第10章 きみの呪いが解けるまで
『…色々!!ていうかなんなの!!急にいなくなったと思えば急に来てさ!!ほんと意味わかんなくてむかつく!!』
「何拗ねてんだよ。そんなに俺に会えなくて寂しかったの?」
『別に!!』
「俺は寂しかったよ」
『……あっそ!!』
素直にそんな事を言ってしまう五条に照れ臭くなって、なまえはつい顔を逸らす。窓から見える空はもうすっかり暗くなっていて、このまま何もプレゼントを用意できずに誕生日を迎えてしまうのだろうかと不安になった。そもそも一体、五条は何処に向かっているのか、さっぱり見当もつかない。
「ねぇなまえ、こっち向いてよ」
『やだ』
「久しぶりに会えたんだからもっと顔見せて」
『は、ずっと会いに来なかったのそっちじゃん』
「くく、俺が会いに来るの待ってたの?かーわいー」
『そんなんじゃないから!!』
からかう五条にむかついて思わず顔を向けて反論すれば、想像以上に近くにあった五条の顔に再び心臓が鳴った。それが尚更腹立たしくて、なまえはむすくれた顔で目の前の五条を睨みつければ、五条が口を開いた。

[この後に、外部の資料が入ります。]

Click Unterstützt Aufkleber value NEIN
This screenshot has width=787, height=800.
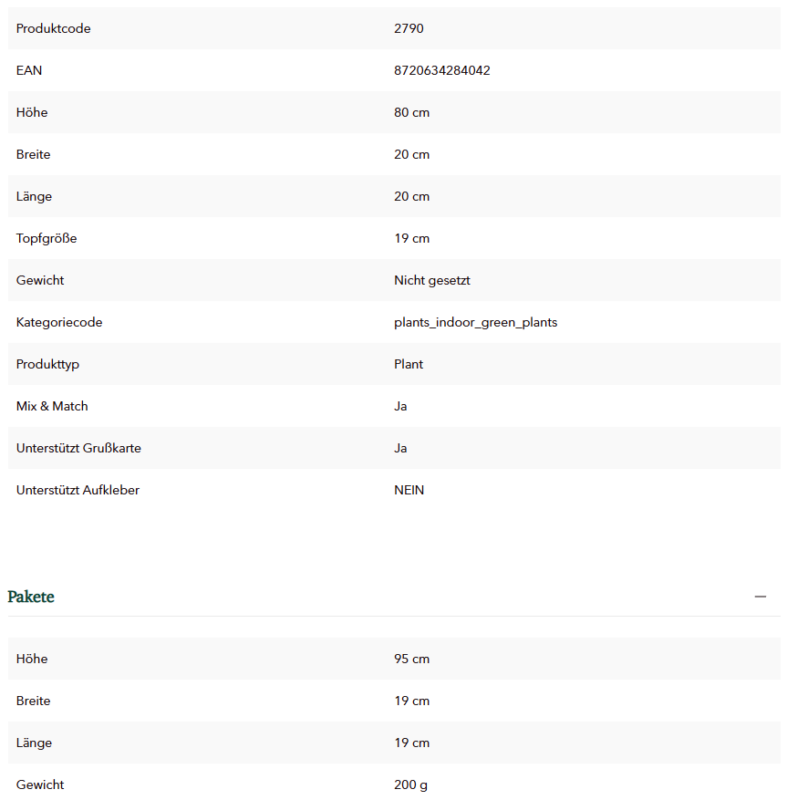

「俺は毎日会いたかったよ。でも準備にちょっと手こずっちゃってさ」
『何、準備って』
「色々ー」
先程のなまえの言葉の口真似をする五条を、なまえは更に睨みつけた。
『あっそ』
なまえは素っ気なくそう言って、五条から顔を逸らし窓の外に視線を向けた。
景色は気づけば一転、高専がある郊外とは正反対のきらきらとした景色が広がっていた。それから車内に会話はなく、なまえはただひたすら窓の外を眺めていた。
それから小1時間ほどしたときだった。横から大きな手が伸びてきて、視界が真っ暗に遮られる。